06 Umwelt
Wintervögel
Zwischen Fettreserve und Flugtauglichkeit
Nur die Hälfte unserer Rotkehlchen und Blaumeisen überlebt die kalte Jahreszeit. In harten Wintern schaffen es nur zwei von zehn Rotkehlchen bis zum Frühling. Wie können wir unseren Gartenvögeln helfen?
Energiebedarf in Frostnächten
Kleine Singvögel wie Kohl- oder Blaumeisen wiegen nur etwa 12 g und verlieren in einer Winternacht 10 bis 15 Prozent ihres Körpergewichts. Die buchstäblich federleichten Tiere müssen die ganze Nacht „durchheizen“, um nicht zu erfrieren. Große Fettreserven können sie sich dabei allerdings auch nicht leisten – denn wer „zu fett“ ist, kann bei Gefahr nicht flüchten oder verbraucht im Flug zu viel Energie.
Tödliche Ruhestörung
Die Balance zwischen zu viel und zu wenig Körperfett ist bei unseren Wintervögeln „auf Kante genäht“ – es gibt kaum Reserven für unvorhergesehene Ereignisse. Wer beispielsweise des Nachts vom Schlafplatz hochgescheucht wird, verbraucht zusätzlich viel Energie. Schlimmstenfalls reicht der Rest dann nicht, um die Körpertemperatur aufrechtzuerhalten, bis die Sonne wieder aufgeht.

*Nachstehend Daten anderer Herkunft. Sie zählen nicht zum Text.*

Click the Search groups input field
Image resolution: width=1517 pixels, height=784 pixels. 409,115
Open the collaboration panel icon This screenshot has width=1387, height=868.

Größere Vögel wie Enten oder Gänse können Fettreserven für einige Tage aufbauen. Werden sie allerdings oft aufgescheucht, etwa durch Hunde, verringern sie ihre Fettreserven, um besser auf die Flucht vorbereitet zu sein.
Enten, die oft gestört werden, wiegen bis zu 16 Prozent weniger als solche an ruhigen Rückzugsorten. Zum Vergleich: Ein 70 kg schwerer Mensch müsste mehr als 11 kg abnehmen, um 16 Prozent weniger zu wiegen! Diese Fettreserven fehlen den Tieren, um mit der Witterung zurechtzukommen.
Frühstück rettet Leben
Nach einer langen Frostnacht liegen Vögel energetisch am Limit. Das erste Futter bei Sonnenaufgang entscheidet oft über das Überleben für den Tag. Eine verlässliche Futterquelle sichert eine schnelle Energieaufnahme ohne zusätzlichen Stress bei der Suche.
Du kannst Deinen Wintervögeln mit geeignetem Fettfutter helfen. Wichtig: Die Futterquelle muss verlässlich sein und jeden Tag gesäubert werden. Das Futter darf nicht nass werden und die Stelle muss sicher vor Katzen und anderen Räubern sein. Ausführliche Tipps zur Winterfütterung findest Du beispielsweise beim NABU.
Schon gewusst?
Aufscheuchen endet oft tödlich
„Der Hund will doch nur spielen“ oder „die Katze fängt eh keinen Vogel“ sagen manche Tierbesitzer:innen. Fakt ist aber: Für Wildtiere am Limit ist jede Störung lebensgefährlich. Jeder Fluchtflug verbraucht drei- bis viermal so viel Energie wie normales Fliegen. Besonders kritisch sind die frühen Morgenstunden. Dann sind die Fettreserven fast aufgebraucht – und ohne sofort verfügbare Nahrung sinkt die Überlebenschance drastisch. Auch die Silvesternacht ist ein lebensgefährlicher Stressfaktor für die Wildtiere.